Hi Adrian,

 

Am Samstag, 7. Januar 2012, 01:33:24 schrieb Adrian Hossu:

> Hi all,

>

> I'm been running basex on two environments, one is my laptop with an SSD

> drive and ext4, the other is a server with raid-1 HDD and ext3.

>

> Using iotop, I am watching the disk access of the server and laptop, and

> comparing the two.

>

> After some update queries, I notice that the server (ext3) has a process,

> [kjournald], which writes for about 20 seconds at 600-1000KB/sec.

 

kjournald is a kernel thread which updates the journal [1] of the file system.

 

> This only begins after the update is complete and the java process actually

> stops writing. I am not experiencing such a thing on my laptop. If I do

> too many of these queries on the server, it will eventually hang for 20-30

> seconds.

 

Ext3 (and ext4) have different levels of journaling [2], defining what and when gets written to the journal and the main file system.

It sounds to me, as if your file system is journaling both meta-data and file contents, since kjournald write a lot of data.

I suggest, that you check with what arguments your file systems are mounted. Generally, you can see that in /etc/mtab; the corresponding line should contain something like "data=ordered". You could also check the documentation of your linux distribution.

 

> I've copied the exact data on both the laptop and the server.

>

> Are there any recommended filesystem types for basex?

 

Personally, I'm not aware if there is a recommended file system, I think no, but generally it Should Just Work(tm).

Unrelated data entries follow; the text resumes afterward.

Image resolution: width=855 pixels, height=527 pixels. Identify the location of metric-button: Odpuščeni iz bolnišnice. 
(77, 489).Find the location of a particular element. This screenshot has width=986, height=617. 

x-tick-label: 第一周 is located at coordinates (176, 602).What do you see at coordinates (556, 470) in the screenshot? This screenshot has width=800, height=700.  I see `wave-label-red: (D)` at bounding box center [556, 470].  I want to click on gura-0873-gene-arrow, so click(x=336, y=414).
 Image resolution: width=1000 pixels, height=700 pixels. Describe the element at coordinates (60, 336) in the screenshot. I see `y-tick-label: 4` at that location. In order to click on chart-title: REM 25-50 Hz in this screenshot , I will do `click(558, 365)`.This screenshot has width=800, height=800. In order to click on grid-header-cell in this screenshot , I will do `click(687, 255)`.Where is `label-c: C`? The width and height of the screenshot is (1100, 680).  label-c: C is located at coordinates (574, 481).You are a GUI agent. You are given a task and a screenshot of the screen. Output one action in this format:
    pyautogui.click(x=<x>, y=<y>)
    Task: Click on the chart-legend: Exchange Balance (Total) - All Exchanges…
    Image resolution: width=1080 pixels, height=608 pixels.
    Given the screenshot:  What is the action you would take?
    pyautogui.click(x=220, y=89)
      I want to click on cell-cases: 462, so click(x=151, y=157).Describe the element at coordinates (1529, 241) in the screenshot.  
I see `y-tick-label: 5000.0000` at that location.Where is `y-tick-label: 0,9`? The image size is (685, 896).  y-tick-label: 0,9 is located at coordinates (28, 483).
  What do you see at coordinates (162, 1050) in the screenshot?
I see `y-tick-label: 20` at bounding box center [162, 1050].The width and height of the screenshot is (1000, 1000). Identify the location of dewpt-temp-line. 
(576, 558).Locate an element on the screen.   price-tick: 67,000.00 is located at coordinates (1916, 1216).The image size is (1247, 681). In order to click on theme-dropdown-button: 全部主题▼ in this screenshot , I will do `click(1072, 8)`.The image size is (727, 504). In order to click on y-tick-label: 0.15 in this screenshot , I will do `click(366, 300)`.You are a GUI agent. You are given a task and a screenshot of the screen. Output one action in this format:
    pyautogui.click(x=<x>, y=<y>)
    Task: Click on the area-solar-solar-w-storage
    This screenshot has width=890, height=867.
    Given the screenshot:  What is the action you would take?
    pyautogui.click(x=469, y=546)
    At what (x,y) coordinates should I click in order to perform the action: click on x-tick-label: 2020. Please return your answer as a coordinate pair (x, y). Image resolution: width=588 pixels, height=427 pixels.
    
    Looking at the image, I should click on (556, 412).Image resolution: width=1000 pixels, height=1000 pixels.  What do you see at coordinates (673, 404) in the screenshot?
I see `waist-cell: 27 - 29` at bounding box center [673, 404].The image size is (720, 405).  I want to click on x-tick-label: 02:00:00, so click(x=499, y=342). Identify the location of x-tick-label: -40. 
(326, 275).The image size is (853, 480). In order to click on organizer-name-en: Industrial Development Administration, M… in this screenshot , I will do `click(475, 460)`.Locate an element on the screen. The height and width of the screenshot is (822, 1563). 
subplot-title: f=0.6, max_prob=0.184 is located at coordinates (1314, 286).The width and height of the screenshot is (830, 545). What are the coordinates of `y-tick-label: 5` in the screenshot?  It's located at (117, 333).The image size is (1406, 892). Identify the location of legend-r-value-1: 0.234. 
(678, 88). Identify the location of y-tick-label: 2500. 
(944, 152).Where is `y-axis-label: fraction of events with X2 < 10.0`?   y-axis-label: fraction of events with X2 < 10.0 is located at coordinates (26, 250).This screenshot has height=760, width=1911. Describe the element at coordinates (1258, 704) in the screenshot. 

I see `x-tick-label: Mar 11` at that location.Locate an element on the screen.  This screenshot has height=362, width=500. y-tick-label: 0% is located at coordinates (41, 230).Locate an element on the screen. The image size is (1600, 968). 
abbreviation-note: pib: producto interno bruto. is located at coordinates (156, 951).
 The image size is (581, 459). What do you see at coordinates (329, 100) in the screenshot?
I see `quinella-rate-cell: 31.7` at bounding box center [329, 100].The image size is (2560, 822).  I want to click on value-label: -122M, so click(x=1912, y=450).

However, if someone has experimented with different types of file systems and/or types of disks may share results.

 

> Does it sound like

> I've configured something incorrectly, or should I add some more drives to

> my server and have them using ext4? Or is the difference SSD vs HDD? I

> never saw my SSD write speed go above 200KB/sec or so during the same

> queries.

>

> Any help would be greatly appreciated!

>

> - Adrian

 

Regards,

Dimitar

 

P.S. it's recommended to use Btrfs with SSDs, since the file system is designed to improve the wear leveling of the disk [3].